In this major step, we describe how you can successfully execute PolyAMiner-Bulk, and we also explain each associated parameter.
-
1.To run the Docker command, create an empty directory on the host system, such as ‘<host_path>/Test/output’. . This directory will serve as the output folder that will contain the results from the PolyAMiner-Bulk analysis.
-
a.This creates the Test directory and the output directory inside it if they do not already exist. Open terminal or command prompt and run the following command to initiate bulk RNA-seq-based alternative polyadenylation analysis with PolyAMiner-Bulk:> docker run -it -v <host_path>/Test/output:/root/output venkatajonnakuti/polyaminer-bulk -fasta /root/PolyAMiner-Bulk/ReferenceFiles/GRCh38.primary_assembly.genome.fa -gtf /root/PolyAMiner-Bulk/ReferenceFiles/gencode.v33.primary_assembly.annotation.gtf -o /root/output -c1 /root/PolyAMiner-Bulk/Demo/control1_.subset.sorted.bam,/root/PolyAMiner-Bulk/Demo/control2_.subset.sorted.bam,/root/PolyAMiner-Bulk/Demo/control3_.subset.sorted.bam -c2 /root/PolyAMiner-Bulk/Demo/treatment1_.subset.sorted.bam,/root/PolyAMiner-Bulk/Demo/treatment2_.subset.sorted.bam,/root/PolyAMiner-Bulk/Demo/treatment3_.subset.sorted.bam -ignore UTR5,CDS,Intron,UN -modelOrganism human -visualizeTopNum 10
-
b.-it: Combination of two separate flags: `-i` and `-t`, which are used together to control the interaction with a Docker container when using the `docker run` command. `-i` stands for “interactive,” enabling an interactive mode that allows you to keep the standard input (STDIN) open on the container and provide input to the running container. `-t` stands for “pseudo-tty.” It allocates a pseudo-terminal or TTY inside the container, which provides an interface for input and output. When you combine both flags (`-it`), you enable both interactive mode and pseudo-tty allocation. Taken together, this flag will start a new container based on the polyaminer-bulk docker image, and you will be dropped into an interactive shell within the container.
-
c.-v: Used in the `docker run` command to mount volumes inside a Docker container. Volumes provide a way to persist data and share files between the host machine (where Docker is running) and the container. When using the `-v` parameter, you specify the volume to mount in the following format:>docker run -v <host_path>:<container_path> …
-
i.`<host_path>`: This is the path on the host machine where the data or files reside. It can be an absolute path or a relative path. For example, in our demo run, <host_path> is <host_path>/Test/output. This refers to the same folder created in step 1.
-
ii.`<container_path>`: This is the corresponding path inside the container where the volume will be mounted. It can also be an absolute or relative path. For example, in our demo run, <container_path> ios :/root/output.Note: By specifying the `-v` parameter, you instruct Docker to create a bind mount, which essentially links the specified directory or file on the host machine to the specified location inside the container. Any changes made to the files in the volume from either the host or the container will be reflected in both places. Volumes are useful for scenarios where you want to persist data across container restarts or provide access to data from the host machine to the container. They enable seamless communication and data sharing between the container and the host environment. The `-v` parameter can also be used multiple times to mount multiple volumes simultaneously. In this example, we create a bind mount between our host machine (shown in red) and the container (shown in blue) so that our results persist upon successful execution of PolyAMiner-Bulk.
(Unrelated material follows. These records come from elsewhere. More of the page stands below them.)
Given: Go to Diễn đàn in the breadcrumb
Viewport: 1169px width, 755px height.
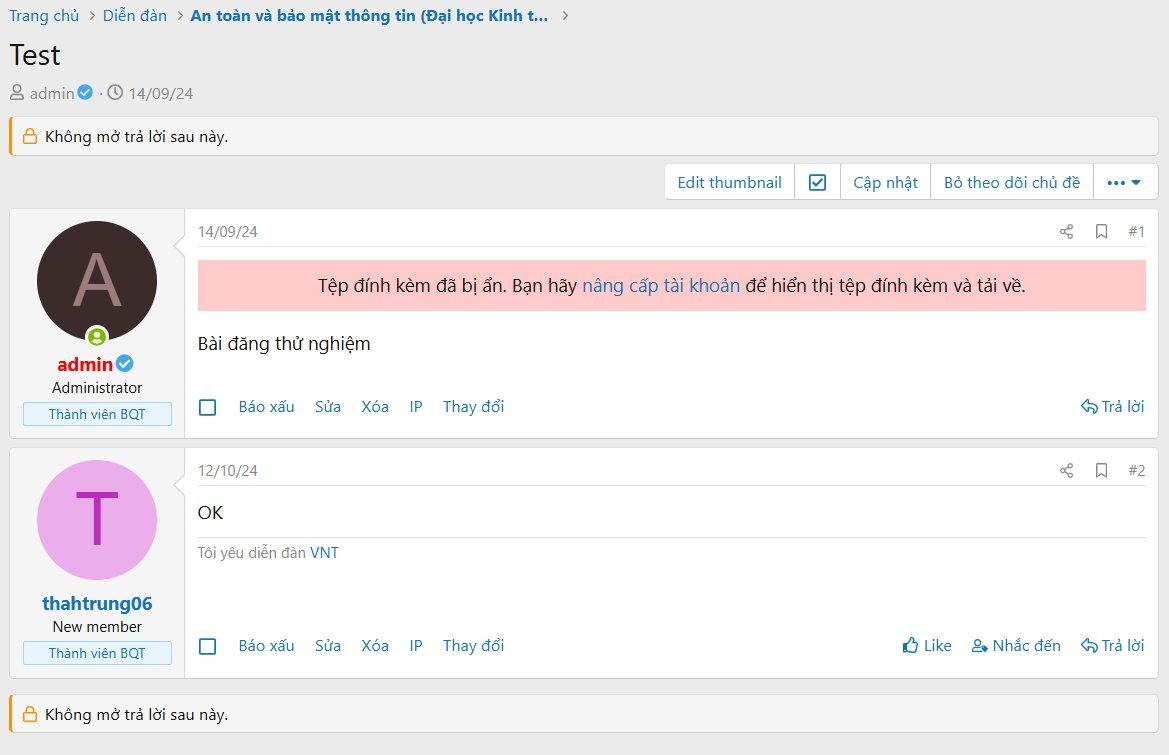Looking at the screenshot, I should 135,16.
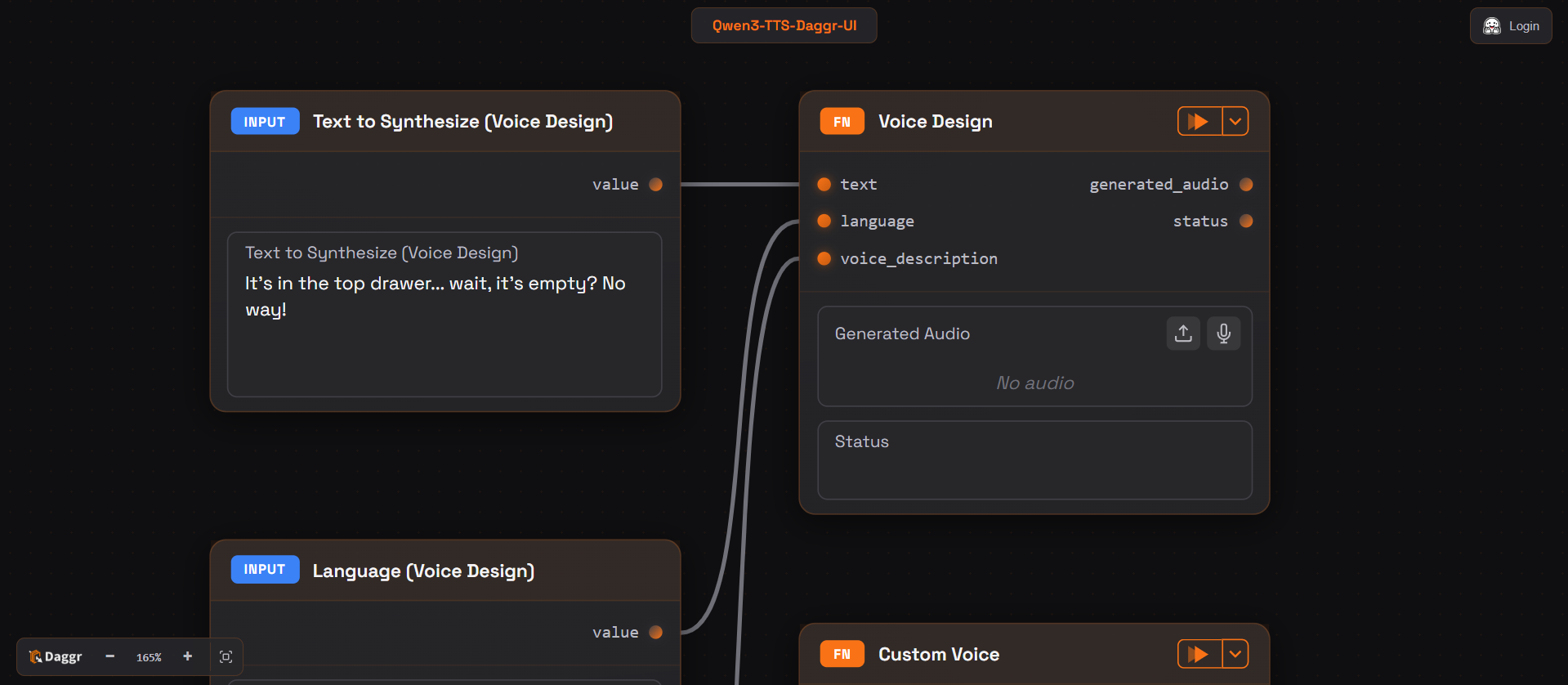
Task: Click the Qwen3-TTS-Daggr-UI title button
Action: 784,25
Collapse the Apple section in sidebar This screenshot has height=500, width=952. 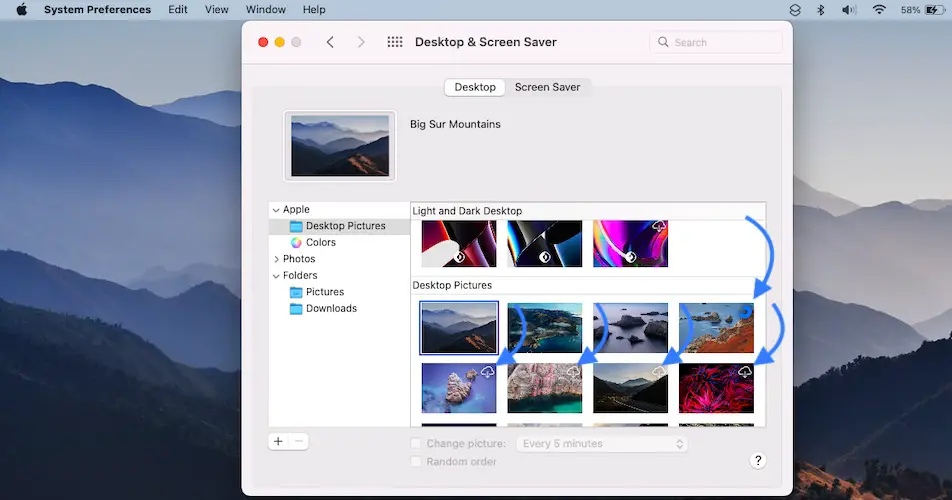click(x=276, y=210)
CRITICAL: If you want to analyze your own processed bulk RNA-seq data (in BAM format), you should simply add another ‘-v’ parameter to the run command in the previously described format to mount the host directory containing the input data on to the PolyAMiner-Bulk Docker container.
-
i.
-
d.-fasta: This is the container directory path to the FASTA file. In our run command, we include a container path to a pre-included FASTA file that contains the assembled and annotated sequences of the Homo sapiens genome version GRCh38.
-
e.-gtf: This is the container directory path to the GTF file. GTF stands for Gene Transfer Format, which is a file format commonly used in bioinformatics to store gene annotation information and provide a structured representation of genomic features such as genes, exons, transcripts, and other functional elements. In our run command, we include a container path to a pre-included GTF file that contains gene annotation information for the Homo sapiens genome version GRCh38.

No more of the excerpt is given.